* GIVEN INSTRUCTION
Starting at the line that contains "Open the Инструменты menu" and ending at the line that contains "Looking at the screenshot, I should (99, 112).", repeat the records with "moon icon" changed to "sun icon" and everything else left as it is.

Records from a data collection
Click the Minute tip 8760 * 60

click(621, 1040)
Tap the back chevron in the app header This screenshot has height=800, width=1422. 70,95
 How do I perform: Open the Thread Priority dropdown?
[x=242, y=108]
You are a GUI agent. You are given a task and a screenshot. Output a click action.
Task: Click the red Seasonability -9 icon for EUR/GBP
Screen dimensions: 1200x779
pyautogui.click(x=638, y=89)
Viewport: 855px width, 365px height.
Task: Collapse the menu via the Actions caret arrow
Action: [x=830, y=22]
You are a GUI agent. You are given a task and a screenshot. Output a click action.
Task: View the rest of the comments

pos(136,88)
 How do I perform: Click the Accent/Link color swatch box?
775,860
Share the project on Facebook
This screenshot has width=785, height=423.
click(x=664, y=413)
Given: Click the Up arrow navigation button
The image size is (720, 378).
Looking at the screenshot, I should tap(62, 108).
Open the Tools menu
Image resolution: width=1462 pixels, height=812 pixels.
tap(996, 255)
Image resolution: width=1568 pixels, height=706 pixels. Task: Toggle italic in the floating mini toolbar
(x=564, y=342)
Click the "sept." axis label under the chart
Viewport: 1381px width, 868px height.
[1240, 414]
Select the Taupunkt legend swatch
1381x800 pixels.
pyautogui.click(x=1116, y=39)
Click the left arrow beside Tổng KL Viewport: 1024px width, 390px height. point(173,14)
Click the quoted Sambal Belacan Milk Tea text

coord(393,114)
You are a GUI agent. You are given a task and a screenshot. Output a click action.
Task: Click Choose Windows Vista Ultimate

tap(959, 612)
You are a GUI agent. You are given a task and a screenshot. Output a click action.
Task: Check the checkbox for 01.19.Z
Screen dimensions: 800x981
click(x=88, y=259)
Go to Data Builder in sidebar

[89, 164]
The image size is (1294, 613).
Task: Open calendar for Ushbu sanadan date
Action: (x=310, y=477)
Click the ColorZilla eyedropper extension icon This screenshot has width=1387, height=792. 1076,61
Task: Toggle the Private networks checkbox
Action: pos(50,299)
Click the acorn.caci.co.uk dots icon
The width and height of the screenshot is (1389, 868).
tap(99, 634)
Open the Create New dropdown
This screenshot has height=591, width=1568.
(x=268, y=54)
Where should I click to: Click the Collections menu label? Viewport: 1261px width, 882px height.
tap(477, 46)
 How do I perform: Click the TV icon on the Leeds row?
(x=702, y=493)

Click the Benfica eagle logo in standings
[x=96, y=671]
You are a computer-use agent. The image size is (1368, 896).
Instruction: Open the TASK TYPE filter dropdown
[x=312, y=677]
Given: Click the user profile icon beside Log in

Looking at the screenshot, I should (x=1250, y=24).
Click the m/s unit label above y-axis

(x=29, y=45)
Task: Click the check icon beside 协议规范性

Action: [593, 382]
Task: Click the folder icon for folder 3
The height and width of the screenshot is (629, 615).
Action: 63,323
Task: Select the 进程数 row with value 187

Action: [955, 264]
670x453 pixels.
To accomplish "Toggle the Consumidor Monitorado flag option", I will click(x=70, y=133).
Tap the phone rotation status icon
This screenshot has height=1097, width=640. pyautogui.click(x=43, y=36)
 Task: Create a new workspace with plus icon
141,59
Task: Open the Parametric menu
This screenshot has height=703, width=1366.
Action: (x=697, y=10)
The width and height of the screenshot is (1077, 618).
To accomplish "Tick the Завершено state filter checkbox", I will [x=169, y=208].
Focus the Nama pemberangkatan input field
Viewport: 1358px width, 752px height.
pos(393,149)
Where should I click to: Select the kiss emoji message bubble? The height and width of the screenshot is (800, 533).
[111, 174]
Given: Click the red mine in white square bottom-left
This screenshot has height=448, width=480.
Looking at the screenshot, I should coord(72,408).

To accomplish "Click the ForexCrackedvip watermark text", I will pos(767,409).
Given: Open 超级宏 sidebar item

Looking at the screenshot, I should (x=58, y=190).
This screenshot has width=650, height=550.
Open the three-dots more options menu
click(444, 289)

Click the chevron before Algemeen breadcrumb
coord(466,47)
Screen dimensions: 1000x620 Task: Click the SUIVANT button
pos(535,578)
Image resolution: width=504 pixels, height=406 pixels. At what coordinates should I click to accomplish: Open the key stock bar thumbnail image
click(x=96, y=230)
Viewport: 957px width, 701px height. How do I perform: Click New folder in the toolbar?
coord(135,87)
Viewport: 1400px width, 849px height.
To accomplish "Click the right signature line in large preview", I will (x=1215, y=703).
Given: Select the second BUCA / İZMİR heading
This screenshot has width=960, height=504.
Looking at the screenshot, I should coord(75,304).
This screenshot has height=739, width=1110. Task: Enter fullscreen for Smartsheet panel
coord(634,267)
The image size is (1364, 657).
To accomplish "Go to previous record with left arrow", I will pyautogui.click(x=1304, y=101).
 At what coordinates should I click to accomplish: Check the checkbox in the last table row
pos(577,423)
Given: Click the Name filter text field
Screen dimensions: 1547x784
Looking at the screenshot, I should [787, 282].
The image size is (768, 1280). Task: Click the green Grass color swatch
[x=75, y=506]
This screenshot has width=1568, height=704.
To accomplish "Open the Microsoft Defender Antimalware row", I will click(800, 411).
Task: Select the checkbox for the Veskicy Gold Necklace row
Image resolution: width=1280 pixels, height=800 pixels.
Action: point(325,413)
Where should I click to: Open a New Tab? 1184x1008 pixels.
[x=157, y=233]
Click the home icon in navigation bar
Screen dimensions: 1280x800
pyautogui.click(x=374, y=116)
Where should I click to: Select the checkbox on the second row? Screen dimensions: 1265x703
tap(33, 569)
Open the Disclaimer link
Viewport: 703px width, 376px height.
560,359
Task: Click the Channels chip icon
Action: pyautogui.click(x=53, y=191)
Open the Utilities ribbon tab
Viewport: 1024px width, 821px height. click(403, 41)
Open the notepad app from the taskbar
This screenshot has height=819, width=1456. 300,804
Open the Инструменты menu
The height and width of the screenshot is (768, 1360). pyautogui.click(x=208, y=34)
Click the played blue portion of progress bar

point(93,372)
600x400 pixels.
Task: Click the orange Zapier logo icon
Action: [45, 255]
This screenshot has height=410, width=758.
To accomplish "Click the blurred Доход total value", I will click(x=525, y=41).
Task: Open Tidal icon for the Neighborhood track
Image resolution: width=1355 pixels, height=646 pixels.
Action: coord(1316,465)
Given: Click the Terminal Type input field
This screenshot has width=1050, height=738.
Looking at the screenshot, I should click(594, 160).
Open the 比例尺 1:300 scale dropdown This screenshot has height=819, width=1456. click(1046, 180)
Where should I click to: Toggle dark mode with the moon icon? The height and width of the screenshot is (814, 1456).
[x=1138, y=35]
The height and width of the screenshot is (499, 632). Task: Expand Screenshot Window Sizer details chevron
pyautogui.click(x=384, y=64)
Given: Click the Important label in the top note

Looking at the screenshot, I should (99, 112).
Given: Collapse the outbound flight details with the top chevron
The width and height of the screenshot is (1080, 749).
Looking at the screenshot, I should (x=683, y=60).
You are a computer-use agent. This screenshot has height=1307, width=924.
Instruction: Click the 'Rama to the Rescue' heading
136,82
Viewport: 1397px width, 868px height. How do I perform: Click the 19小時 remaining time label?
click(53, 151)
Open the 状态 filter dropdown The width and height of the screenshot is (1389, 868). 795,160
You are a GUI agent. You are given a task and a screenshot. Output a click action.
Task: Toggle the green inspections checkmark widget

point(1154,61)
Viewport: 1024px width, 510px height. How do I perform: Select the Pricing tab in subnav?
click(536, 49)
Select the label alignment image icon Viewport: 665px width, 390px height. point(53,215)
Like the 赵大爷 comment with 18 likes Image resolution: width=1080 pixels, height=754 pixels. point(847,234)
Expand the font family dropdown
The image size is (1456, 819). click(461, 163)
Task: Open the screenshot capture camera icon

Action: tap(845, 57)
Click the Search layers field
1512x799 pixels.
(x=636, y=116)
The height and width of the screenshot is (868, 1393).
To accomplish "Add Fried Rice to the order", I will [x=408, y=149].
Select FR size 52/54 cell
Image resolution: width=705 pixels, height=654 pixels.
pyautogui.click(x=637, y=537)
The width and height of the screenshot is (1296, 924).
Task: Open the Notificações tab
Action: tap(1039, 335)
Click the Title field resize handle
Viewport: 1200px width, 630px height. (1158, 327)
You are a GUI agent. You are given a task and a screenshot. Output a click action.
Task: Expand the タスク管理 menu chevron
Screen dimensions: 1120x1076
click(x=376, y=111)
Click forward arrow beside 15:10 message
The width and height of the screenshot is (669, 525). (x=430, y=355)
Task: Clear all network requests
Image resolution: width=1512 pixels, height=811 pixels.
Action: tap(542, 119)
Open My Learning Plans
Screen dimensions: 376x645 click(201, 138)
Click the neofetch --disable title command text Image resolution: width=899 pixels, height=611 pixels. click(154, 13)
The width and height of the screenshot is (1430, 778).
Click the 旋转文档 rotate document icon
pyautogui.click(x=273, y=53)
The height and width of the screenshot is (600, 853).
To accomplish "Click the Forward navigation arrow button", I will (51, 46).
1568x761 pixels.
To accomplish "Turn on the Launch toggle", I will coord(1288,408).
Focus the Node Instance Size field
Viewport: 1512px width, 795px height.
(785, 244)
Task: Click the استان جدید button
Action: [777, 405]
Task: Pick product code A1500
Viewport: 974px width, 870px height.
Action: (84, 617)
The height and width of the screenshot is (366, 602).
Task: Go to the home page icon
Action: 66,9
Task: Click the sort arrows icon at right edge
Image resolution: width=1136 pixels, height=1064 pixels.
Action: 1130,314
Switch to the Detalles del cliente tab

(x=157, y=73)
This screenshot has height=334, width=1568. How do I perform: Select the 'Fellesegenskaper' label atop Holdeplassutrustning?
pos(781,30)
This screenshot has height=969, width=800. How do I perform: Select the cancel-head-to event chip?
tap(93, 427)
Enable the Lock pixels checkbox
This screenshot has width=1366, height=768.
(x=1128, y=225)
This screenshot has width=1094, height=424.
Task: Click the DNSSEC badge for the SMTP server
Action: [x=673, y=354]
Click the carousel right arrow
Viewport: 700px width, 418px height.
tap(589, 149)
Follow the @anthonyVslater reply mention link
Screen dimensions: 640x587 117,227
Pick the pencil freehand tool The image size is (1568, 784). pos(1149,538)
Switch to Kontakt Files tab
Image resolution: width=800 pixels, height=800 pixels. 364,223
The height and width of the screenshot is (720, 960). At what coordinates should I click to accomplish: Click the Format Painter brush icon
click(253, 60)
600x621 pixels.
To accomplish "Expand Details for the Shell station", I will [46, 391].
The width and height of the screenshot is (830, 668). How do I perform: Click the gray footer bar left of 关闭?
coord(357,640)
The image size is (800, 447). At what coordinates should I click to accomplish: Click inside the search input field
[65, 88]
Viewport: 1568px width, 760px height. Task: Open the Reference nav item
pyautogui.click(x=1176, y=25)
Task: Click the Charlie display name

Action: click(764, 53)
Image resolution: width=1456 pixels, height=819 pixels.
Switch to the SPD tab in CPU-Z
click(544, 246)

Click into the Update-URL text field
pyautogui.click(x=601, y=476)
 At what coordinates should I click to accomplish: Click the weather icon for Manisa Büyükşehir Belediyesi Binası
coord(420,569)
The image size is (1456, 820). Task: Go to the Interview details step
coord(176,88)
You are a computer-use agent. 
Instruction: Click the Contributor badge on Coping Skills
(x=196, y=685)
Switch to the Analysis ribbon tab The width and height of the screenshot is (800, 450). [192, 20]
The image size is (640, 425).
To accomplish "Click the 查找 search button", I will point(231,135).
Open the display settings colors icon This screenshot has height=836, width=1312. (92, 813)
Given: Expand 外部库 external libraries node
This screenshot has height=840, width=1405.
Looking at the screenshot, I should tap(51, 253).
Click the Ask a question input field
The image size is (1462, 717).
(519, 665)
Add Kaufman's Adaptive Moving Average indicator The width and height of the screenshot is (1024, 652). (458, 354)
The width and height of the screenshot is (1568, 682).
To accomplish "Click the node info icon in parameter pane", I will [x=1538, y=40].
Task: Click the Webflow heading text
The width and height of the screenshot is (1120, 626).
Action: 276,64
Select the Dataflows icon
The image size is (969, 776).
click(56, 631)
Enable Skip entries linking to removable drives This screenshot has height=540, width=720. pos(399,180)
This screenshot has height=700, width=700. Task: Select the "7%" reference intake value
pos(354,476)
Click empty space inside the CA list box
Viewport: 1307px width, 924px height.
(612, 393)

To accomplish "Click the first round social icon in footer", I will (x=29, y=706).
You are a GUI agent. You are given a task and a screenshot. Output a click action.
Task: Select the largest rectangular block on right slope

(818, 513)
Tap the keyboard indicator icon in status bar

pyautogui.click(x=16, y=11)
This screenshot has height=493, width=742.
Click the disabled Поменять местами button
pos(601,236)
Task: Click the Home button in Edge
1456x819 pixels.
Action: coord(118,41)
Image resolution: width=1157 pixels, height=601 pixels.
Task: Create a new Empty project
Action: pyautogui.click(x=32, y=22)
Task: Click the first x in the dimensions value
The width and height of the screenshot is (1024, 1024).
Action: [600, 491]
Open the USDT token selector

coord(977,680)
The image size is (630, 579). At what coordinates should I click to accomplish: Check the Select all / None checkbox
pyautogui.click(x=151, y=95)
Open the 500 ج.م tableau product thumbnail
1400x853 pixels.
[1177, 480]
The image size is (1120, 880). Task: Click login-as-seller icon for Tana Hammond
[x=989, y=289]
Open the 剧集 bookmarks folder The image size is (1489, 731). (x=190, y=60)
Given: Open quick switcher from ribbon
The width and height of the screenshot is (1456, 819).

* TASK RESPONSE
Open the Инструменты menu
The height and width of the screenshot is (768, 1360). pyautogui.click(x=208, y=34)
Click the played blue portion of progress bar

point(93,372)
600x400 pixels.
Task: Click the orange Zapier logo icon
Action: [45, 255]
This screenshot has height=410, width=758.
To accomplish "Click the blurred Доход total value", I will click(x=525, y=41).
Task: Open Tidal icon for the Neighborhood track
Image resolution: width=1355 pixels, height=646 pixels.
Action: coord(1316,465)
Given: Click the Terminal Type input field
This screenshot has width=1050, height=738.
Looking at the screenshot, I should click(594, 160).
Open the 比例尺 1:300 scale dropdown This screenshot has height=819, width=1456. click(1046, 180)
Where should I click to: Toggle dark mode with the sun icon? The height and width of the screenshot is (814, 1456).
[x=1138, y=35]
The height and width of the screenshot is (499, 632). Task: Expand Screenshot Window Sizer details chevron
pyautogui.click(x=384, y=64)
Given: Click the Important label in the top note

Looking at the screenshot, I should (99, 112).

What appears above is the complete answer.